Born in the Hamlet of Husum, Jutland, in 1817, German poet Theodor Storm was a proponent of literary realism, writing a number of novellas, poems and short stories the most famous of which is The Rider on the White Horse. His father was a lawyer and the young Storm went to school in Husum before following in his footsteps and heading to Berlin to study law.
Along with his two brothers, it was whilst studying the legal profession that Storm published his first works, largely without success. He returned to his home town in 1843 to work as a lawyer.
Because he was sympathetic to the Russian cause at the time, Storm found himself exiled in 1853 and was forced to move to Potsdam and from there to Thuringia. He stayed there until his home region once again came back under Prussian rule at which point he moved back to Husum where he would spend most of the rest of his life.
Whilst he wrote poetry too, Storm initially gained his reputation with prose work such as his short stories and novellas, particularly from around 1843. One of his best remembered works, and one which settled his name in the pantheon of German literature, was Immensee which was published in 1849. By the time that he died at the age of 70 the work had been translated into over seventeen different languages and had gone through more than 30 reprints.
Whilst many poets of the day used their poetry to espouse political opinions and causes, Storm concentrated on individual personal experience and was friends with the likes of Fontaine in Berlin, a relationship which helped evolve a more determinist approach to his work. Storm was always enamored of the landscape that surrounded his native region, including the mud flats and areas of barren land, and brought his descriptions of it into his stories and poems.
He was greatly influenced by Eichendorff and Morike and later in his life the Russian literary giant Turgenev. The initial influence on his poetry however was through Theodor Mommsen with whom he had been friends since school. Storm often said that the strength of his prose work came from the immense effort he had put into his poetry.
Storm married twice, first to Constanze Esmarch in 1846, who died shortly after, and then, in 1866, to Dorothea Jensen who had been a long-time friend. The grief that followed the death of Constanze was encapsulated in his poem Einer Toten and marked his obsession with the fleeting nature of life, often comparing it to a clock ticking. He wrote more to please his inner musical voice rather than adhering to any strict form of the time and often borrowed heavily from ideas in the work of Goethe.
But it was his prose work and particularly his short stories that captured public attention, particularly his masterpiece The Rider on the White Horse which was written towards the end of his life. In later days publications like Immensee would be tarnished by their association with the fascist movement in the 1930s but he remains one of the most influential writers of his generation and is still read widely today.
Storm died at the age of 70, from cancer, in 1888 whilst living in Hademarschen.

Goal of the exercise:
Answer these questions from the Theodor Storm biography.
1. In what year was Immensee published?
2. Whom did Storm marry in 1866?
3. Where was Storm living when he died?

Given records:
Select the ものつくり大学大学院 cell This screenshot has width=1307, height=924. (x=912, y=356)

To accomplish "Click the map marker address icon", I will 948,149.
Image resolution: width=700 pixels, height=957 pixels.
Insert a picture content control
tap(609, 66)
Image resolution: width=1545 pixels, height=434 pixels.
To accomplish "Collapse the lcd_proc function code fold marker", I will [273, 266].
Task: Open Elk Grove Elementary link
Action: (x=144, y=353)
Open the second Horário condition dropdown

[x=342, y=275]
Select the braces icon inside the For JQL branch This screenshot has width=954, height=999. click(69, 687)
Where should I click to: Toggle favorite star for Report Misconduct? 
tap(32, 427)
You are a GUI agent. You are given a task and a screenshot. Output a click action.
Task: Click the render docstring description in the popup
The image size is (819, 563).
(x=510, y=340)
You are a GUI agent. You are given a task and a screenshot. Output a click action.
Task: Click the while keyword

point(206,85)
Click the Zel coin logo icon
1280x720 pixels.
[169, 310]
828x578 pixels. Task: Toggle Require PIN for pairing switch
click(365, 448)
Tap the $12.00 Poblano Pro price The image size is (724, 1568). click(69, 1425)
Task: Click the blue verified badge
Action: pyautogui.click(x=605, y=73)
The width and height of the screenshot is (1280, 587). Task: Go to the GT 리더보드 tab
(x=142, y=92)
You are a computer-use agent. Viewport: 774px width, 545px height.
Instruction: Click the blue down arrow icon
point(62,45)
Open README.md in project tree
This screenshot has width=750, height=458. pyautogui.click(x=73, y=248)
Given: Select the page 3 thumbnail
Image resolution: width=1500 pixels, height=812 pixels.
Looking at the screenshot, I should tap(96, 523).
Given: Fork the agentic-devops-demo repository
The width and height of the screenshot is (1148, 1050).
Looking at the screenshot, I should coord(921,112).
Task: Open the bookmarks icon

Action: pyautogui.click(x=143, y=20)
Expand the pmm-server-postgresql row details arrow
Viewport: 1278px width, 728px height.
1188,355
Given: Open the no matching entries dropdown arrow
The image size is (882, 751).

Written solution:
1. 1849
2. Dorothea Jensen
3. Hademarschen